Re: think twice before enabling -D_FORTIFY_SOURCE=2 for C projects without thorough build-time testing
Kees Cook <kees <at> debian.org> writes:
> On Sat, Sep 21, 2013 at 02:46:34PM +0200, Bas Wijnen wrote:
> > On Fri, Sep 20, 2013 at 10:12:16PM -0700, Kees Cook wrote:
> > > This is absolutely a bug in glibc. While the spec can say "undefined",
> > > is, in fact, not undefined. It worked in a very specific way for over
Right, “common law”. It predates the standard.
> > > decade, so that's pretty well defined. ;) The fortify function has no
> > > to change it.
> > I strongly disagree. If I write a specification for something and an
> > implementation of it, then the specification is what defines the
But you don’t just write a C99 library! You write a libc for a Unix-ish
system, with POSIX coming into the mix… as well as lots of historic
practice! Using the standard not defining something as excuse to break
historic practice just makes you look bad.
> > Code that does undefined things is buggy, even if it works on some
> > implementation, and no matter how long it has worked.
I totally disagree. Yes, the C99 standard has a lot of Undefined
Behaviour, more than C89 anyway – but why?
> it's a bug to even allow undefined behavior.
I’m calling for a language that is enough like C for us to be able
to reuse existing code, but has no UB, defines signed overflow,
defines bit sizes (no more 36-bit ints), etc.
I think you’d like that too, from a security PoV.
The idea that there were conflicts in the standards committee is
not all that off, or maybe they just couldn’t decide or didn’t
want to or, like GCC developers (who said this publicly!) only
care about benchmark performance because relying on UB enables
some otherwise-unsafe optimisations. But it’s a nightmare and
prevents people from both writing reliable code now *and* using
old code (say, AT&T nroff, from decades back) with modern (other
than tcc and pcc) compilers.
> In a theoretical sense, sure.
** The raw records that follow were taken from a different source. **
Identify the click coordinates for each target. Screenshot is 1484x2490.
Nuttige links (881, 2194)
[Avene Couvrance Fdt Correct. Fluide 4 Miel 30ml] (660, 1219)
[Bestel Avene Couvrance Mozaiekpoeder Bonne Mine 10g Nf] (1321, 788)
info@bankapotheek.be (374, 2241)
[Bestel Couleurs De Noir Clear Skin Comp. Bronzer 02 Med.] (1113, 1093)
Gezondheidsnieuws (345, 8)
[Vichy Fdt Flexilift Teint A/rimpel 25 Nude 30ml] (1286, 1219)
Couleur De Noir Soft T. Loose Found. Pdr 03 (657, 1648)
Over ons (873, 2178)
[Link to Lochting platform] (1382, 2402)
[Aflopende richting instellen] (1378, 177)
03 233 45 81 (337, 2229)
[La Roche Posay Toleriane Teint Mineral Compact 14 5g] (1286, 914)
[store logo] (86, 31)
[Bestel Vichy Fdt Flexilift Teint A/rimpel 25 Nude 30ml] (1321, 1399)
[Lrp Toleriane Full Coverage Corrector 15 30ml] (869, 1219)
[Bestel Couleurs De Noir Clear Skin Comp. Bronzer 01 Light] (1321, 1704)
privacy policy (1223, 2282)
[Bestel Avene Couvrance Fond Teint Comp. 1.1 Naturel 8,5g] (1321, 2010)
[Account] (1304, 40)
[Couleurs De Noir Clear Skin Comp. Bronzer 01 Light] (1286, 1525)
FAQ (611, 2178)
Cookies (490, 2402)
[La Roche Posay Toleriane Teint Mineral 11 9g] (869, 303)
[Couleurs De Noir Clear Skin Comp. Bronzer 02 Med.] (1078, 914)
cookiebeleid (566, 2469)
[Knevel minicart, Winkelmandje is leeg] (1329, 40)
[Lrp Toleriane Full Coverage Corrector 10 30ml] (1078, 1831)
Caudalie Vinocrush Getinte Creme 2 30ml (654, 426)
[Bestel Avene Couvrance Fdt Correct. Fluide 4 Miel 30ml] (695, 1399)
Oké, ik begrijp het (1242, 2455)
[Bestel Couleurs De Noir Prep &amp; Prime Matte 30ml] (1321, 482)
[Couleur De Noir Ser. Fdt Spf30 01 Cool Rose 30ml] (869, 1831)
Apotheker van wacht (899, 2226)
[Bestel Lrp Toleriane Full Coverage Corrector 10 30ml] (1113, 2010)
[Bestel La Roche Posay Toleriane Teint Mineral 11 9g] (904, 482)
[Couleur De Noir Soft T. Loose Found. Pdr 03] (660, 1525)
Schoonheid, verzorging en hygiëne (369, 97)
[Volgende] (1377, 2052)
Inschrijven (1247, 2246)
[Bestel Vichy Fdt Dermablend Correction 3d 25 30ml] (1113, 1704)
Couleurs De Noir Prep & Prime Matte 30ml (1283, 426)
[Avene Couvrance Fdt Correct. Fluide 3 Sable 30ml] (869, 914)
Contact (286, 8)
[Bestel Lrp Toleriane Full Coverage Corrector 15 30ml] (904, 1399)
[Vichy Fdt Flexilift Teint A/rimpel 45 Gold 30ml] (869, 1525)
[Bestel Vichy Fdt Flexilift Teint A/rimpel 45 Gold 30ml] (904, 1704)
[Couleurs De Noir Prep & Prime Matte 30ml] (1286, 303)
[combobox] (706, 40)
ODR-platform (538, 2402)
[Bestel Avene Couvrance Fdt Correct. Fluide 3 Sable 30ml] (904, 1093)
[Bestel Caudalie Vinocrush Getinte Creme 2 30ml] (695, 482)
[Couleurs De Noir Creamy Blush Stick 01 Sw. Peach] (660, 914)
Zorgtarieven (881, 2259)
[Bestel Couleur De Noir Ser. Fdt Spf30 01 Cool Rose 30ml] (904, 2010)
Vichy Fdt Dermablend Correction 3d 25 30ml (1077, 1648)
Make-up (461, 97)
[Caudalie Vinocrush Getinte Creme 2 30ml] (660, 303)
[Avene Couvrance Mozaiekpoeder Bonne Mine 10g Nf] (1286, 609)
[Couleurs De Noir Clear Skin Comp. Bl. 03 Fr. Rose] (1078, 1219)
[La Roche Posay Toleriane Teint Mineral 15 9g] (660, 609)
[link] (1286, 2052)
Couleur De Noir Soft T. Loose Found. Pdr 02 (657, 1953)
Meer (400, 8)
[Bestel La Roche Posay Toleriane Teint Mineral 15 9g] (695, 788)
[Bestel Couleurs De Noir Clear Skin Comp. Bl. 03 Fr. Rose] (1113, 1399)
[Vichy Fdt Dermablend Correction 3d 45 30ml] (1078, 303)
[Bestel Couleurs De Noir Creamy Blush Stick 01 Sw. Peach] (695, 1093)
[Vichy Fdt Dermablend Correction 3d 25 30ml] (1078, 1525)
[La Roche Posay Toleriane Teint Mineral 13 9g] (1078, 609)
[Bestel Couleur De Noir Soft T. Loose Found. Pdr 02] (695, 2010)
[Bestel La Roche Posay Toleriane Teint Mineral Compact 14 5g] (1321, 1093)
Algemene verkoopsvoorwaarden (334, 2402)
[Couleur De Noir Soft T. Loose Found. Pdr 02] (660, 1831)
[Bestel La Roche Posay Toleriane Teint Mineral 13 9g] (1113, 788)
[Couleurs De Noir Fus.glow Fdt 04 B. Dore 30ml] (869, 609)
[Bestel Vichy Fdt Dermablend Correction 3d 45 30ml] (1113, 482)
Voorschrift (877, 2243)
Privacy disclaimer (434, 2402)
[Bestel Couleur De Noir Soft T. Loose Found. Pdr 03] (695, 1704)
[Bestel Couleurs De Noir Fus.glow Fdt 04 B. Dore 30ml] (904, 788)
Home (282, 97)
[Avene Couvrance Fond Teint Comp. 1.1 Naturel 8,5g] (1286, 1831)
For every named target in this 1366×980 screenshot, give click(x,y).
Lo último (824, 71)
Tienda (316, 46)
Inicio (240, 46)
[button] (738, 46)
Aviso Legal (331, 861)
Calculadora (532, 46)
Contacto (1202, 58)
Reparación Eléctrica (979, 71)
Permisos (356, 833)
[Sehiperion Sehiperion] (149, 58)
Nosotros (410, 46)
In this particular case, why bother breaking
> it when it's a trivial 1 line fix? My original approach was to fix it in
> libc and do a mass bug filing. Everyone wins. If we want to reject the
The glibc people decision to return NULL in crypt(3) has led to
several (plural) CVEs in other software, such as cyrus-sasl2 and
xlockmore, already and breaks the GNU CVS testsuite.
I’ve watched them (both upstream and Debian) not care.
(FWIW, musl never returns NULL, and MirBSD libc now also doesn’t,
even not in the very obscure cases where it was historically
acceptable, especially since even the “how to use crypt()” example
in POSIX itself happily dereferences the retval w/o NULL checks.)
I’m with you here, but I think you’re shouting at walls.